Inadequate and Incorrect Visa Applications, Increased State Department Scrutiny Lead to 17% Drop in Granted F-1 Student Visa Application
Last week, the American Immigration Counsel reported a sharp, one-year decline in the number of F-1 Student Visas issued to international students seeking to study in US colleges and universities. According to the Counsel, the State Department “only issued 393,573 international student (F-1) visas last year, representing a 17 percent drop from 2016 and a near-40 percent decrease from the peak year of 2015.” The reason: “school officials are reporting that international students are facing higher scrutiny from the State Department before being granted a visa.” The result: “American universities [are] less diverse and financially solvent.”
Colleges and universities throughout Pennsylvania, New Jersey, and New York are already feeling the impact, as international students constitute a significant source of annual revenue. International students pay full tuition—if not a higher, international student rate—and are ineligible for most institutional assistance as well as federal grants, aid, or loans. This annual, prepaid tuition has become essential to offset increasing financial aid awards and necessary expenses for US citizens and lawful permanent resident students.

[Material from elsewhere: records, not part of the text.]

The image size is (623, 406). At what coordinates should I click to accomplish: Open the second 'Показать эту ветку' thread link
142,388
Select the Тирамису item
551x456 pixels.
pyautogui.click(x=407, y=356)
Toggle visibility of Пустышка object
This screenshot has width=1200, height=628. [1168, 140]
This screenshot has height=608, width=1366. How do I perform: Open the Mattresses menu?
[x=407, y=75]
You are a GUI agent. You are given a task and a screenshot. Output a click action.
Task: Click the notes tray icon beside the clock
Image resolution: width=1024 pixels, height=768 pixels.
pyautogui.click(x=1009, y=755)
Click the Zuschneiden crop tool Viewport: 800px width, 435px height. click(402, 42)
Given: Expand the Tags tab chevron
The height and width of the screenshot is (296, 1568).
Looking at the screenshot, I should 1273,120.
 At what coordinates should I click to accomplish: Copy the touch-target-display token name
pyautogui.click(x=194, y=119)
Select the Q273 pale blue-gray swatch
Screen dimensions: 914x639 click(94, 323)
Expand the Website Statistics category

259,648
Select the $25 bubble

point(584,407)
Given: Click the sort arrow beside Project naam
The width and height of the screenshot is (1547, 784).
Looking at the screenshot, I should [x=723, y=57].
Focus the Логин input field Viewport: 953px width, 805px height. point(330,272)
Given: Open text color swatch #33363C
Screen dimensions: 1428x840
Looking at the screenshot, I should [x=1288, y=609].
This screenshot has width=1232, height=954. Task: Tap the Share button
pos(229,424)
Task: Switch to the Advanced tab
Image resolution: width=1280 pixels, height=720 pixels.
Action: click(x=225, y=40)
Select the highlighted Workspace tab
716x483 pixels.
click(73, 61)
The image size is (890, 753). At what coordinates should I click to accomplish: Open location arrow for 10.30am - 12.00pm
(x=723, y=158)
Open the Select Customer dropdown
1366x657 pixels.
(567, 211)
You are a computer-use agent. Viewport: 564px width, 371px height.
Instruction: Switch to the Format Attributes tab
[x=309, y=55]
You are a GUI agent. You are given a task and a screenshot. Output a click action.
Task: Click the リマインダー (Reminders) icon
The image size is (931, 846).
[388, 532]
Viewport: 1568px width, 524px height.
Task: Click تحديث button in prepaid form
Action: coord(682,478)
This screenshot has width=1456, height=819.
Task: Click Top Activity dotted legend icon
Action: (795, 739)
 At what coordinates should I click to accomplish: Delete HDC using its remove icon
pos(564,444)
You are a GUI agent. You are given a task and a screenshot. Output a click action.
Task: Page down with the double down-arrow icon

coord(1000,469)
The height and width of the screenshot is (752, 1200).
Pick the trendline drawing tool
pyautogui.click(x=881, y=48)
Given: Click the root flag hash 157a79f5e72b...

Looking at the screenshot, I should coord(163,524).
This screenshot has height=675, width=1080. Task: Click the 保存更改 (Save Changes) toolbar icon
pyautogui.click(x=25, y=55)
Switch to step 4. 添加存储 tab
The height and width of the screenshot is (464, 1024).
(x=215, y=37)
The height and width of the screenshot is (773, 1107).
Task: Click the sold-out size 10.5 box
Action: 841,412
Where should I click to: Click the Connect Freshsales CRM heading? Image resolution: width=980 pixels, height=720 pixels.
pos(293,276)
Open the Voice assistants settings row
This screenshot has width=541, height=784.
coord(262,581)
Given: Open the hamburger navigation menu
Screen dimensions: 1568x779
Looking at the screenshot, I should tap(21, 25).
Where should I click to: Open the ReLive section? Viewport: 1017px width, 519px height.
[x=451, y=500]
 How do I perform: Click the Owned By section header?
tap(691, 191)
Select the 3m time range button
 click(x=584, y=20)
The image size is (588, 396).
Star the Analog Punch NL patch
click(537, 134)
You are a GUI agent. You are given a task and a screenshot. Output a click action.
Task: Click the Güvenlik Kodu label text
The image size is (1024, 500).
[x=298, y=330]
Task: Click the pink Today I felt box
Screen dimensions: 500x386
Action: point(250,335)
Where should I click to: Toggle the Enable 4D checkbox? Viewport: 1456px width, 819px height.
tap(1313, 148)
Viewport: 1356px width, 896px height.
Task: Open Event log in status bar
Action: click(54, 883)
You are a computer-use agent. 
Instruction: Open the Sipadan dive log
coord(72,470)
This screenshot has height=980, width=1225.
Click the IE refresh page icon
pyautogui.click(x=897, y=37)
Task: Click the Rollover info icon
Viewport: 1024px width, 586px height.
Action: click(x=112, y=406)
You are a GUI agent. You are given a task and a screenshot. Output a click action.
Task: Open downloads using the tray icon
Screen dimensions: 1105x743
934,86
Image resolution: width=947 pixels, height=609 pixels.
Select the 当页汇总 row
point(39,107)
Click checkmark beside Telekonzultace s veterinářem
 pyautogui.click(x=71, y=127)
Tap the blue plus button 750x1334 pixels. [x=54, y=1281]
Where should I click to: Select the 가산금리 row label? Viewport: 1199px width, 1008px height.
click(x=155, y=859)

The Counsel correctly attributed the decline in F-1 student visas to increased scrutiny of visa applications and supporting documents. Increased scrutiny is simply ensuring perfection in every filing and preparation for every possibility. Nearly all F-1 visa denials result from incorrect, inaccurate, and inadequate submissions because of student or sponsoring college errors. Missing forms. Incorrect SEVIS codes. Mistaken dates. Failure to comply with immigration regulations and filing requirements. And the list continues. The State Department is reviewing every document, every line on an application, every transcript….everything.
To protect the necessary international student revenue, colleges and universities must recognize that student-based immigration matters are far from simple, particularly under the current Administration. The visa denials can be avoided with proper training of international student personnel and administrators, third-party review and audits of immigration processes, development of standard operating procedures to handle concerns arising domestically and abroad, and retention of outside immigration counsel to ensure on-call, complete compliance in every aspect.